Rajesh Kushwaha alias Rajesh Kumar is an Indian politician and a former member of Bihar Legislative Assembly. He was elected to the lower house of Bihar legislature as a candidate of Rashtriya Janata Dal (RJD) in 2015. In 2020, the RJD chose Santosh Kushwaha, replacing him, as party candidate for the Kesaria Assembly constituency. Hence, he contested the Bihar Assembly elections of 2020 as an independent candidate, losing to Shalini Mishra of Janata Dal (United). He also contested the 2024 general election to Lok Sabha from Purvi Champaran as an alliance candidate of the Vikassheel Insaan Party.

==Political career==
In 2015 assembly elections, he defeated Rajendra Prasad Gupta of Bhartiya Janata Party by getting 62,902 votes ; latter got 46,955 votes. However, in 2020, the contest became tripolar.
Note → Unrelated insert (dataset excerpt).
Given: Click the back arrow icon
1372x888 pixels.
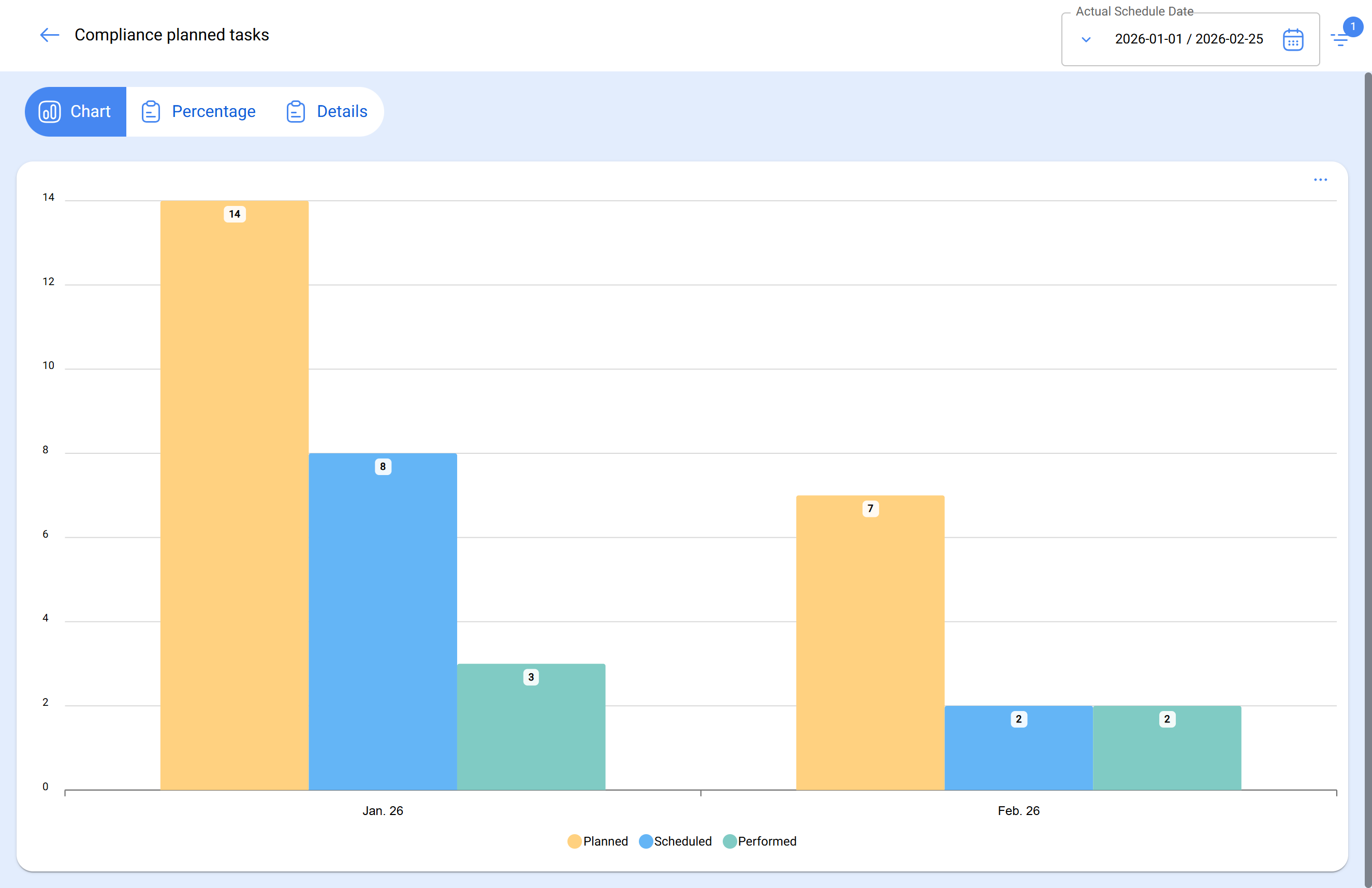Looking at the screenshot, I should point(50,35).
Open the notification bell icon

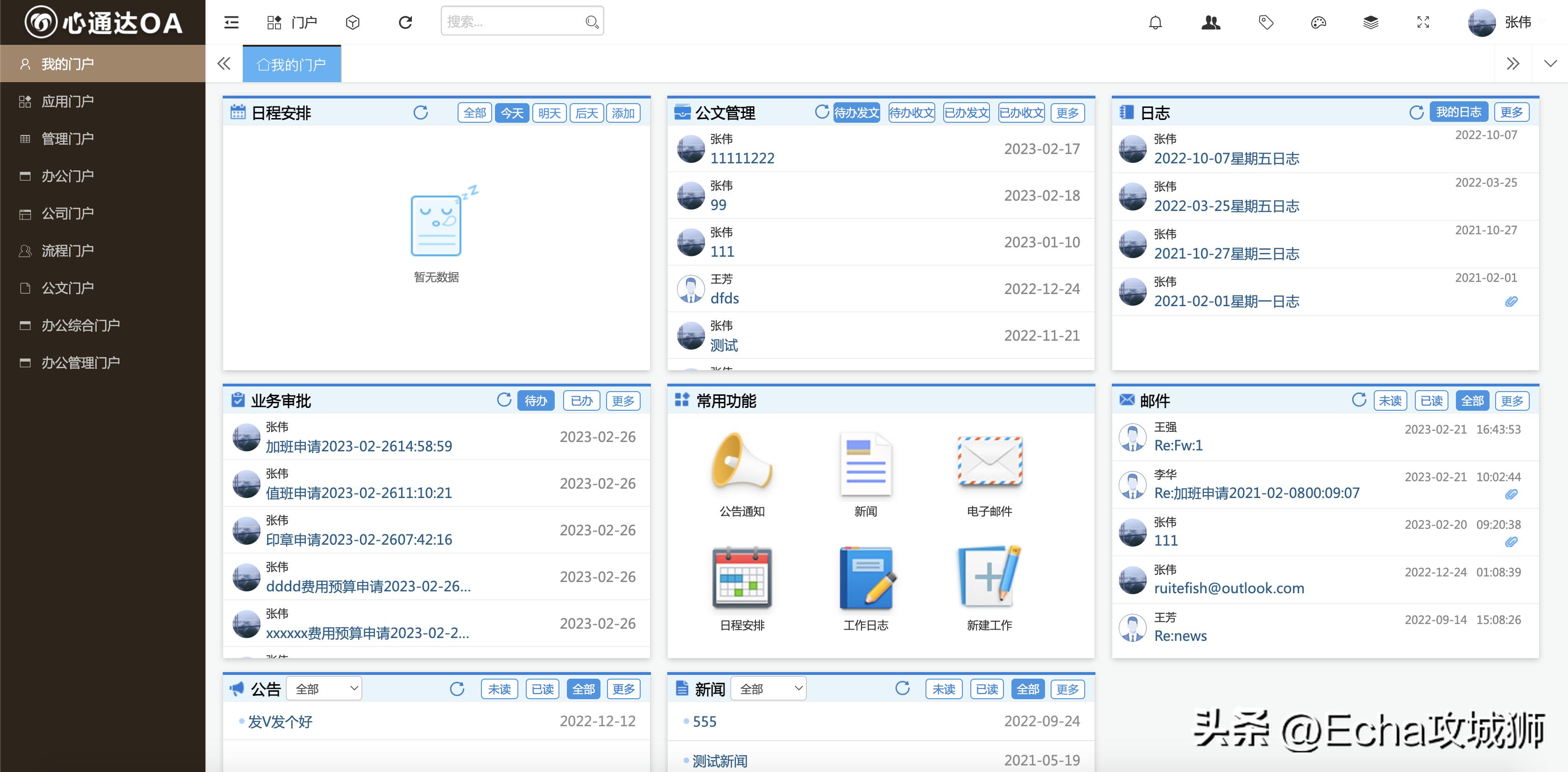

Kumar was not allotted the symbol of RJD; hence decided to contest independently, without affiliation of any political party. On the other hand, Shalini Mishra on the symbol of Janata Dal (United) and candidates from Rashtriya Lok Samata Party (Maheswar Singh) and Lok Janshakti Party made division of votes inevitable. This led to defeat of Dr. Rajesh Kushwaha. The number of votes cast in his favour stood low.

In 2024 Lok Sabha elections, he was given party symbol of Vikassheel Insaan Party and made a candidate from Purvi Champaran Lok Sabha constituency against Radha Mohan Singh.

==Personal life==
He completed his Bachelor of Ayurveda Medicine and Surgery degree from R.N. Mukherjee Ayurvedik Medical College, Motihari, B.U. Muzaffarpur in 2011.